Dubai: Like most Dubai girls her age, ten-year old Summer Stanton loves tying her hair into a neat princess-like ponytail and cherishes an occasional egg McMuffin for a Friday breakfast.

Yet she is no ordinary girl. A house and games captain at her school, the year six Dubai British School student who turns 11 next month is busy as a bee most days of the week, dividing her time between swimming, gymnastics, dodge ball and net ball. When it comes to football though, she is in a league of her own. Come Saturday, and not for the first time in her young life, she will be ready to break new ground, if not stereotypes, once again when a brand new season of the Jebel Ali Youth League — the country’s premier youth football competition that started in 2007 — kicks off.

Only girl in league

However, if Adam Burrows, one of the organisers of the league, is to be believed, the Dubai-born and raised Summer could be the only girl playing in this year’s tournament. “The league is open to both boys and girls like always. More than 600 young footballers across six age groups will be turning out for over 55 academy teams from the UAE but Summer is the only girl registered so far. It speaks volumes of her prowess as a junior footballer,” says Burrows, who is the academy manager of ‘It’s Just Football’ that runs the youth league.

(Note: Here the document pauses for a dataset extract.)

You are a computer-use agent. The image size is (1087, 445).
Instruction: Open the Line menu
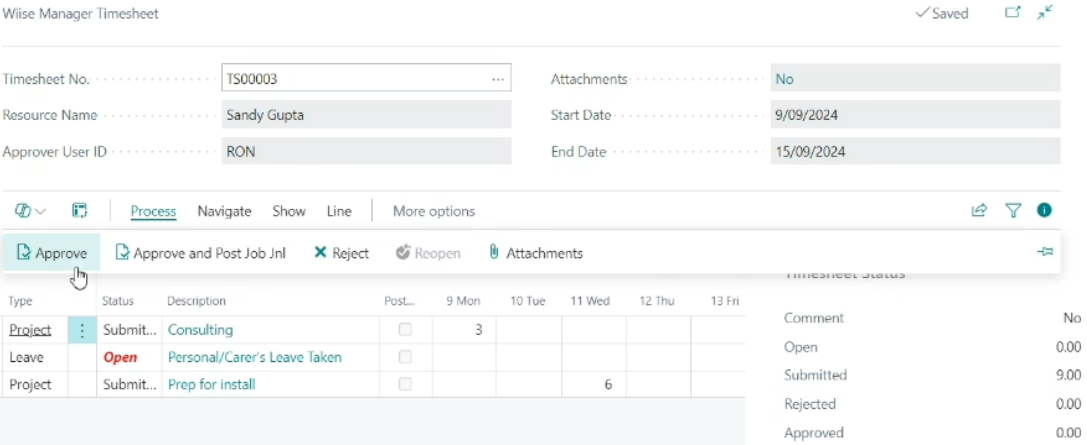tap(338, 211)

In the league, Summer will be representing former English premier league footballer Dale Gordon’s newly formed team DG Pro FC and Gordon says he is aware he is dealing with a special talent. “She is not just a player of my U-12 team but the captain and she deserves every bit of that armband,” says the UEFA B licenced coach who has been developing grassroots football in the UAE for over five years. “It’s all down to her passion and dedication for the game and she is technically so sound that she can play with and against the boys without a care or any worry,” says the man who made 206 appearances for Norwich City over seven seasons in the eighties before also playing for Rangers, West Ham United and AFC Bournemouth.

Lanky, freckled and the only girl in the Gordon’s select squad, it’s easy to spot Summer in a crowded training ground, but her father Gary insists it’s easier to understand why her coach heaps so much praise on her. “She completes a 60-metre dash in a little over 11 seconds, returns a dramatic bleep test result every time and competes for the ball as hard as any boy. Her brother Kyle is just a year younger and also plays football, but I know the difference between the two siblings,” says Stanton senior, who moved to Dubai from the UK in 2003 as a realty investor.

A diehard fan of Liverpool FC and club legend Steven Gerrard, Summer dreams of going to the US on a football scholarship and playing for her native England in a World Cup one day. Only problem, she thinks, is that she will have to compete with the women at that level. As of now however she is happy fighting for the ball on the pitch with a boy and what’s her favourite way of pepping a teammate up when she finds one down? “By saying don’t cry like a girl,” laughs the softly-spoken pre-teen who turns 11 next month.